Continue the post about keeping a clean bedroom from its last sentence onward, in the same first-person voice.
───── Exercise passage
I had a clean bedroom & I hated it.

I had a clean bedroom & I hated it.

If you’ve been around awhile, you know how I struggled for years to learn the habit of making my bed.

Well, first I argued for years that it was a silly, stupid waste of time. Then I wrestled with my habit of griping about it and all the advice out there to try it because it truly makes a different. I gave in, tried to change my ways, and found that simply deciding to change wasn’t the end. It took years of attempting to change my habit before it stuck.

I’ve written before about what finally made the habit of making my bed stick.

But as I was attempting to build that habit of making my bed, I was also trying to improve upon that beginning by actually having a clean bedroom and keeping it tidy.

I never did clean my bedroom as a kid unless I wanted something – I knew the first question mom would ask is “Is your room clean?” A clean bedroom was uncharted territory for me.

So, I did what I usually did: went gangbusters and totally cleaned my bedroom from chaos to neat and clean in a day. “Now,” I thought, “all I have to do is tidy up 5 minutes a day, hang my clothes in the evening instead of dumping them on the floor, and it will stay clean. Simple.”

Ha.

It didn’t work that way.

When I woke up Monday morning to a clean bedroom – nothing to trip over, a clear expanse of floor, clear and clean surfaces – I actually felt uncomfortable rather than pleased.
──────────
───── Excerpted records
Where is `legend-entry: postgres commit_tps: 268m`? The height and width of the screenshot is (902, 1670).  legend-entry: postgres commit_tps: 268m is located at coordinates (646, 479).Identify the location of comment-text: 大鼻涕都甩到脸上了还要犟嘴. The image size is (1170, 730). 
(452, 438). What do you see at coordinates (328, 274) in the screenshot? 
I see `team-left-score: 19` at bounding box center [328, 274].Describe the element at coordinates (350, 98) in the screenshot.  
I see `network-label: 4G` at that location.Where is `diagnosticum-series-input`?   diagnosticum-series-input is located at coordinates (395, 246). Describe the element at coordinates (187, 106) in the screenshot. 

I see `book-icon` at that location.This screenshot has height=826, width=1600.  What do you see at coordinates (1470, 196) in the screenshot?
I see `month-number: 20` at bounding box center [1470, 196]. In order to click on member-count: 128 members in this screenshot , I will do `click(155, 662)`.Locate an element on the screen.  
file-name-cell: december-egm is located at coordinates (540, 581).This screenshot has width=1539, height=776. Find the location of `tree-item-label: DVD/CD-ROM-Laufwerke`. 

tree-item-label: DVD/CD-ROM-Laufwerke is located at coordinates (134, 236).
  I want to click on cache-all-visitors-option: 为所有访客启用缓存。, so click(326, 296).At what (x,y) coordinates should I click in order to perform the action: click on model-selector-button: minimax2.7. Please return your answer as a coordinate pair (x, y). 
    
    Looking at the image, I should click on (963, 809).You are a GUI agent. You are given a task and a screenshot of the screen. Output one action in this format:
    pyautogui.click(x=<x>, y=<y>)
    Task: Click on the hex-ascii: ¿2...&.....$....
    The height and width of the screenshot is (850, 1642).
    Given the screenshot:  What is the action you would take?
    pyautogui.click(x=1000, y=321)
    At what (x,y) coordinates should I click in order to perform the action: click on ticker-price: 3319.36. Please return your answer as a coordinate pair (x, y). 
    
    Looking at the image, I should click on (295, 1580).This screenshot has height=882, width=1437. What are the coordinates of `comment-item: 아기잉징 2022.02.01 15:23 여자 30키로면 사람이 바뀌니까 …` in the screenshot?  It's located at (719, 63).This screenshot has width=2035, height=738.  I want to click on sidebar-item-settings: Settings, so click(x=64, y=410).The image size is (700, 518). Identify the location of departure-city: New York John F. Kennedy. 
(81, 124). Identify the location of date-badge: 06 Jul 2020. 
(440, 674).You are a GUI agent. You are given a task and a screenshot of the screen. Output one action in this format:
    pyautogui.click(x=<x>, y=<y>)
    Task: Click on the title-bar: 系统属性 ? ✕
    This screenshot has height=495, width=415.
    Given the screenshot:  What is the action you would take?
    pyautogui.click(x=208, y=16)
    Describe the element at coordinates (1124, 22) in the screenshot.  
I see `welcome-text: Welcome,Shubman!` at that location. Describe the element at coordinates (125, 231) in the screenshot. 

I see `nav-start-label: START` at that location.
──────────
**Expected answer:**
Sure, it looked way better. I admitted it was way better. But it was no longer my bedroom. I felt like an intruder in a strange place, rather than at home in my own bedroom.

A clean room made me feel awkward and discombobulated.

It didn’t take long for the room to return to its normal, “comfortable,” disheveled state.

I went through this cycle multiple times before I even recognized my inner trouble with a tidy state. When I then read Switch: How to Change When Change is Hard, I recognized my issue as an identity issue – the same one that was causing the bed-making habit not to stick.

I did not feel at home in a tidy space. That’s an identity problem. I wouldn’t call myself a person whose identity is Messie – I didn’t want to actually own that – but it was true nonetheless. All the evidence I needed was that my identity was threatened in a neat and clean bedroom.

With that recognition, I knew this would be a long-haul change. It was bigger and deeper than just a weekend cleaning spree. That was not all I needed. I needed the cleaning blitz, for sure – many times over – but that was not the only thing.

I needed time to acclimate. Gradual change is easier to grow accustomed to than complete overhaul. So, I selected small sections at a time and focused on keeping them tidy, on recovering them first when messiness overtook me again.

I needed to push back against the discomfort. That discomfort was not a signal that something was wrong, but that I was growing. They were growing pains, to be mostly ignored because the good inner work was happening underneath them.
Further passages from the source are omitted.